→ **Information**
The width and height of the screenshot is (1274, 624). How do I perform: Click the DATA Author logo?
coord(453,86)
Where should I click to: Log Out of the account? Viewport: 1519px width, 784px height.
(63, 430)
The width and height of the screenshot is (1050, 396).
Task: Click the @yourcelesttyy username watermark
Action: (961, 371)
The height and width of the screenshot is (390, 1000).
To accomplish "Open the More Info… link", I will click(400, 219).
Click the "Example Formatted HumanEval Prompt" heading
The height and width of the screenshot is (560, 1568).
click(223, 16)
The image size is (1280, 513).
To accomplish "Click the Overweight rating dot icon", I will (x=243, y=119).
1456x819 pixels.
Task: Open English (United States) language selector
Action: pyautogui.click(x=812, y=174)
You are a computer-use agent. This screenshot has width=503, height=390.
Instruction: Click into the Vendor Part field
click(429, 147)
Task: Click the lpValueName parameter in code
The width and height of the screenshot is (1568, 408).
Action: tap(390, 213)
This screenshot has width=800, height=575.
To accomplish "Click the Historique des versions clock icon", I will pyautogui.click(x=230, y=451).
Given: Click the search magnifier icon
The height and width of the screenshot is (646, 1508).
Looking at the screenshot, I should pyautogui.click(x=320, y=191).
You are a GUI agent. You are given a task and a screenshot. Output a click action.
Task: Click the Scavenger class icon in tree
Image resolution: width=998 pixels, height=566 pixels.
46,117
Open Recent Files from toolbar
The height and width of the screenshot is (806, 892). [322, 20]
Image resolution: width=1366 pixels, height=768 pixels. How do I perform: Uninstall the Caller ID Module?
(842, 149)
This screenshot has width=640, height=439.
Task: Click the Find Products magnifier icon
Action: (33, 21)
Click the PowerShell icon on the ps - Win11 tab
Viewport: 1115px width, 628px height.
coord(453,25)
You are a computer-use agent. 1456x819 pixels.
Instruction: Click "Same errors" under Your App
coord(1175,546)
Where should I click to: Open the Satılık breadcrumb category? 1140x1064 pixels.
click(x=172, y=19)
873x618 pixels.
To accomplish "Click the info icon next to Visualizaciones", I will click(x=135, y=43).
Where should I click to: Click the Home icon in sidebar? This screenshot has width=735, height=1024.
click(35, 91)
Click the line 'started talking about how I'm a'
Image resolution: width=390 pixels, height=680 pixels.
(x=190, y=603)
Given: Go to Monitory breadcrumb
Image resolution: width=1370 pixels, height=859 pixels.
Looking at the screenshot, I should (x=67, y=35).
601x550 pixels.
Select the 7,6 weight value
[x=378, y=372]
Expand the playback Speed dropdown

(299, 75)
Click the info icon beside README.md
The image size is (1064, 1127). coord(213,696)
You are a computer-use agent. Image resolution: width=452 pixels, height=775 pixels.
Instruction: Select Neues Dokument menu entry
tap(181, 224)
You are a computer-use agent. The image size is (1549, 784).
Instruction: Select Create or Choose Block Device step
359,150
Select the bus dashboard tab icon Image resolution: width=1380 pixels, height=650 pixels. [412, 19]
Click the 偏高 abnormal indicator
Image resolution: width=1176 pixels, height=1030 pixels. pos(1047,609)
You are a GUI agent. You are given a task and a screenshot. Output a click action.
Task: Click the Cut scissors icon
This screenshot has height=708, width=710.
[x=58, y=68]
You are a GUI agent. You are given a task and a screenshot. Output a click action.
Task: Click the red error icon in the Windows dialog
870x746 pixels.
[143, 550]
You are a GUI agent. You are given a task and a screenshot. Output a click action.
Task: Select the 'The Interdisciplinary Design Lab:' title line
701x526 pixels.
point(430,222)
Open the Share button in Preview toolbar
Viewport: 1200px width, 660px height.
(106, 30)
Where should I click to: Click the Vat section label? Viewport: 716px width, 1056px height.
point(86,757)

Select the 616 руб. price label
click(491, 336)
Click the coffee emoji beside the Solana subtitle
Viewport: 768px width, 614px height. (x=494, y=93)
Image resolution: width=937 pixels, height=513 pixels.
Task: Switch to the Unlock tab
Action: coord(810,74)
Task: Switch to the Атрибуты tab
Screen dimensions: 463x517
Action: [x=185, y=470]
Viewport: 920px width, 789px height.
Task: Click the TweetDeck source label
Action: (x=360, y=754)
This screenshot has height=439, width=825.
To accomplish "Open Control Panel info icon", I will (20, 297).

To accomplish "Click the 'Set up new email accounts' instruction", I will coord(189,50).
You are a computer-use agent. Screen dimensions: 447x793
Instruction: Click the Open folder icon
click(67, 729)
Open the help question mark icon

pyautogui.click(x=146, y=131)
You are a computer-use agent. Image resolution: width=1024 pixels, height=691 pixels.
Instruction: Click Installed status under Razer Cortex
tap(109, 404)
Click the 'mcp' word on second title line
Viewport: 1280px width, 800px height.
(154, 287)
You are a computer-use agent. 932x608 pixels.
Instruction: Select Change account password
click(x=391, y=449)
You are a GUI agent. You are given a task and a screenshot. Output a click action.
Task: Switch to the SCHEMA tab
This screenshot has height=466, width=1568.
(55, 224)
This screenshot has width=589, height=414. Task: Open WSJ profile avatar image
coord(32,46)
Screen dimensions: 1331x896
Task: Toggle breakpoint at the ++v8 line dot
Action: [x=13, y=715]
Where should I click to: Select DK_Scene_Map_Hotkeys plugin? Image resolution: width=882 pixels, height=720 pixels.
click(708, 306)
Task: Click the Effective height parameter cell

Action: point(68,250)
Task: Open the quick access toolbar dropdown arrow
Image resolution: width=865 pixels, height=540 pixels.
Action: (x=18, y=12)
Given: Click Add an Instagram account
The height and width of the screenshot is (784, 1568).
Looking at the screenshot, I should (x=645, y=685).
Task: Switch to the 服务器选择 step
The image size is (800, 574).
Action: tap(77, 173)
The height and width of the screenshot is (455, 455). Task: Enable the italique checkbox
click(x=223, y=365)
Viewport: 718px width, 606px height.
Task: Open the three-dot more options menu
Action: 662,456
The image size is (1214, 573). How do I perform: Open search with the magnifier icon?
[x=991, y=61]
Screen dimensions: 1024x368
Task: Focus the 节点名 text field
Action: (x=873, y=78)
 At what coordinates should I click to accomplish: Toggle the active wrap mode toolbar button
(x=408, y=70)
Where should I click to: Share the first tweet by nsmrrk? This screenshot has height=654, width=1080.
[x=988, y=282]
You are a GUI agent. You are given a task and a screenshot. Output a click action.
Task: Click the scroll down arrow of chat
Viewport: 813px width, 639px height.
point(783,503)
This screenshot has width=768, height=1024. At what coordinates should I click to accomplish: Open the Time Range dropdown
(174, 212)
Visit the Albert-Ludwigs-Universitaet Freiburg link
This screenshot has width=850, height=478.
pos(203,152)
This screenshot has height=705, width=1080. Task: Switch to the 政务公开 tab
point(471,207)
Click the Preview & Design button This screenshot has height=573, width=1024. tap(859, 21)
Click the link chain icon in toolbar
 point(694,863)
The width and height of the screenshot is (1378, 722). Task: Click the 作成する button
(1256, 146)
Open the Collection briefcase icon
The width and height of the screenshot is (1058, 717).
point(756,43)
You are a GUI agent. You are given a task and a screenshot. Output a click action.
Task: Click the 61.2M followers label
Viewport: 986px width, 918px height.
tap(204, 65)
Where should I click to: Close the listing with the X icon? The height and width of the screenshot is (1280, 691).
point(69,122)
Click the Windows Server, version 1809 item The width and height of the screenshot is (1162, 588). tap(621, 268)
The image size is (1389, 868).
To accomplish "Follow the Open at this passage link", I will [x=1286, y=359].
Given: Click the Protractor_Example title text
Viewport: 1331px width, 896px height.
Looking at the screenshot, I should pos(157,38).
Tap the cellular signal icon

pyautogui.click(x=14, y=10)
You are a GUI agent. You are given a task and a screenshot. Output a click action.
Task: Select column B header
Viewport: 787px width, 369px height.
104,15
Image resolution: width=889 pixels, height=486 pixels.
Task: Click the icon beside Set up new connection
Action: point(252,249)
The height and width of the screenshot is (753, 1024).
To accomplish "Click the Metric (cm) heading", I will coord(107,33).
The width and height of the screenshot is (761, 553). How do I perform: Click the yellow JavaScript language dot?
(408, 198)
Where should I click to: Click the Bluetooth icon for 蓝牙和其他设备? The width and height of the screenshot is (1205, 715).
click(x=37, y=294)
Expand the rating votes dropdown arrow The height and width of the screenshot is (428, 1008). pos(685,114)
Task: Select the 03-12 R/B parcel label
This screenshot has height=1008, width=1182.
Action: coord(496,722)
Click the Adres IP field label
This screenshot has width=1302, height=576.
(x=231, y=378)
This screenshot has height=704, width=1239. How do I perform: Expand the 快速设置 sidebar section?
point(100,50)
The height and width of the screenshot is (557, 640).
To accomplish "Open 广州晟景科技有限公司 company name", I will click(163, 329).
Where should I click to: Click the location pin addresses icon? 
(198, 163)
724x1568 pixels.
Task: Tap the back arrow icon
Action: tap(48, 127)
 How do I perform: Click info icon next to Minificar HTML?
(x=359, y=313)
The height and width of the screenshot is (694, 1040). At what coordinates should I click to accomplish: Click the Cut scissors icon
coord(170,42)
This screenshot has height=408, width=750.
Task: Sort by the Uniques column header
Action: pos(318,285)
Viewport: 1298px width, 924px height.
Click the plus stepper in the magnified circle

→ **Assigned task**
Look through the entries above and report each line where the string "Design" occurs.

→ **Result for this task**
Task: Select the 'The Interdisciplinary Design Lab:' title line
Click the Preview & Design button This screenshot has height=573, width=1024. tap(859, 21)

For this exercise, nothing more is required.